Aún así, la incidencia queda lejos de los niveles del verano, cuando este indicador epidemiológico superó los 800 casos por cada 100.000 habitantes durante el desarrollo de la quinta ola.

El aspecto tranquilizador en este inicio de la sexta ola de la Covid-19 es la contención de la presión hospitalaria, que mantiene cierta estabilidad gracias a la protección generalizada de la vacuna.

Teniendo en cuenta los datos de finales de semana, los hospitales de la provincia de Málaga están atendiendo a 78 personas ingresadas confirmadas con Covid-19, de las que 16 están ingresadas en una Unidad de Cuidados Intensivos (UCI). Hace un año, las hospitalizaciones superaban los 300 pacientes, de los que medio centenar estaban en Críticos.

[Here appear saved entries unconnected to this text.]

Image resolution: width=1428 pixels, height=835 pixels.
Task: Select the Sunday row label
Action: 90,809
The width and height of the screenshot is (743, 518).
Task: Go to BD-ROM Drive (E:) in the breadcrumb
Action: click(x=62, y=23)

La clave es la cobertura vacunal contra el virus, que el año pasado era nula por estas fechas -las primeras vacunas empezaron a administrarse el 27 de diciembre de 2020- mientras ahora roza el 78% en la provincia.

«El 60% de las personas que van a los hospitales en Andalucía son personas no vacunadas», señaló el presidente de la Junta, Juanma Moreno, que además aprovechó para hacer un llamamiento a la población ante el aumento de casos.

«Hay un nivel de relajamiento muy alto y, por tanto, vuelvo a pedir encarecidamente que nos lo sigamos tomando en serio porque el virus está con nosotros», recalcó Moreno.

El consejero de Salud Jesús Aguirre ya había señalado con anterioridad que uno de los factores «tranquilizadores» en esta nueva etapa de la pandemia es la baja repercusión clínica que está dejando el incremento de los contagios.

Esta semana volvió a reiterar que « la presión hospitalaria no sube a la misma velocidad que la incidencia acumulada y está en una fase de cierta estabilización» en Andalucía.

Hace un año

El año pasado, esa tasa de incidencia acumulada en las últimas dos semanas estaba por encima de los 200 casos y, a diario, se registraban entre 300 y 400 casos, con picos en los que se superaron los 500 positivos en 24 horas.

No obstante, entonces se esa tasa se mantenía en descenso, debido a las duras medidas restrictivas que entonces estaban vigentes, como el cierre perimetral de la comunidad autónoma y los municipios, el toque de queda desde las diez de la noche hasta las siete de la mañana, así como la limitación horario de la restauración y el comercio.

En esta ocasión, la Junta ha descartado, por ahora, elevar los niveles de riesgo -toda Andalucía se encuentra en nivel 0 de alerta sanitaria-, por lo que no se retomarán las restricciones de aforo, horarios o movilidad.

El pasaporte Covid, pendiente del aval del TSJA

La Junta está a la espera de la decisión del Tribunal Superior de Justicia de Andalucía (TSJA) para implantar el pasaporte Covid -o el Certificado de Recuperación o bien de prueba negativa- para acceder a residencias y hospitales. Se trata de una medida que cuenta con el visto bueno del comité de expertos y que debe contar con respaldo judicial. La primera vez que se solicitó fue denegada al entender que era una medida discriminatoria.